In fact, that’s exactly what Bryant did in the playoffs when the Los Angeles Lakers defeated the Phoenix Suns back in 2000 with his team down 96-95.
Bryant’s jumper left the Suns with just 2.6 seconds on the clock and his team was able to get a stop after a Phoenix timeout.
That’s not Rivers’ style, fair enough. It’s not for everyone, probably not most coaches, and Bryant was a special player.
Paul too is a special player, but Rivers wanted him to score and score quickly, so he did.
Rivers had called for time with 18.7 seconds and subbed out one of the best defenders in the league in Luc Mbah a Moute, along with Raymond Felton, for scorers J.J. Redick and Crawford.
Meanwhile, Snyder resisted conventional wisdom to call for time to set up a play for his team to take the lead. The game was won on that decision.
Snyder already had his optimal small-ball lineup of Gordon Hayward, George Hill, Derrick Favors, Johnson and Ingles on the floor. That group had been a problem for the Clippers for much of the night.
A timeout would not only allow the Clippers to set up defensively, but for Rivers to sub in Mbah a Moute.

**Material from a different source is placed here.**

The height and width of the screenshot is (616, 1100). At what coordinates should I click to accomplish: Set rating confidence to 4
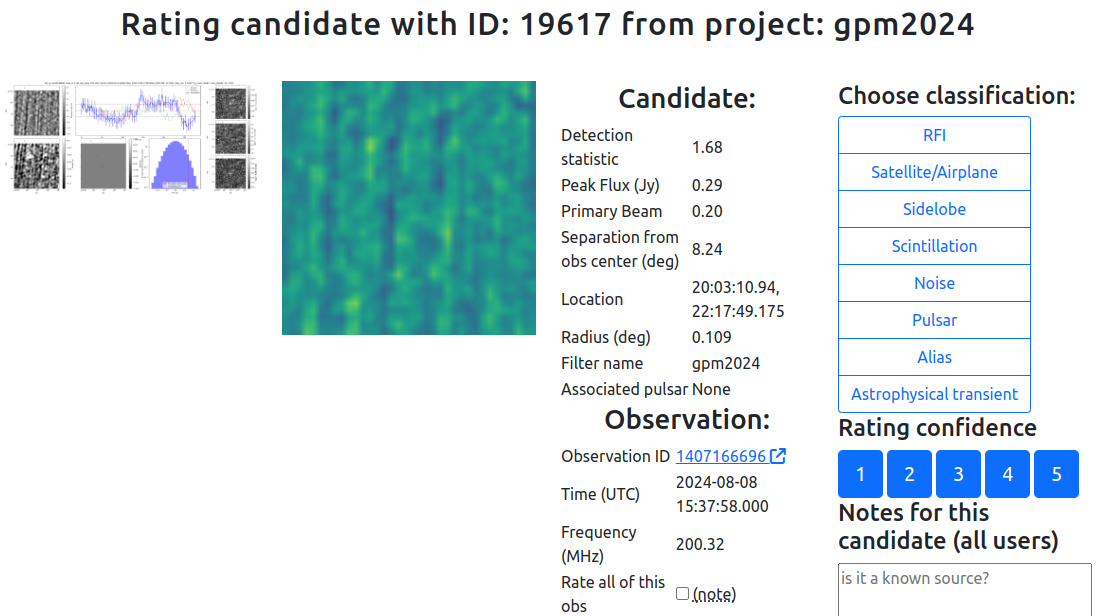[1007, 473]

Worst case, the game goes to overtime if the Jazz do not score.
Rivers’ philosophy was “if you can score in one second, you do.”
As such, Rivers also needed to consider that Snyder might not call for time. Crawford is one of the best sixth-men in NBA history, and all-time interview subject, but he is a poor defender, especially one-on-one against Johnson.
Mbah a Moute should have been the player inbounding the ball with Jordan either a lob target or screen. Paul, Redick, Griffin and Jordan should be able to get a high quality shot off, even with Mbah a Moute as the fifth.
In fact, Mbah a Moute shot a very solid 39.1 percent from three-point range this season, better than Crawford’s 36.0 percent. Both players shot 33.3 percent from the field in Game 1 but while Crawford missed all four of his attempts from behind the arc, Mbah a Moute converted two of four.
Ultimately, Rivers unbalanced lineup cost the Clippers.
Had Paul run some clock down and scored, the Jazz would have needed to call for time and the Clippers could have subbed in Mbah a Moute. If they missed, they would have had a shot on the glass with two powerful rebounders in Jordan and Griffin (especially matched up against the Jazz’s smaller lineup).
If the plan is to score quickly, then do so with a group that has a shot to defend. Make no assumption that your opponent is going to call a timeout.
Snyder took advantage of Rivers’ mistake. The Clippers didn’t have their best players on the floor for a final offensive and defensive possession.
Running the clock down may be a dumb idea but the Clippers are the team down a game because of poor late-game execution.
Perhaps they’ll win Game 2 on Tuesday and steal one in Utah to even the series.
If not, though, maybe the decisions late in Game 1 may be the reason why the Clippers could be a disappointing first-round exit.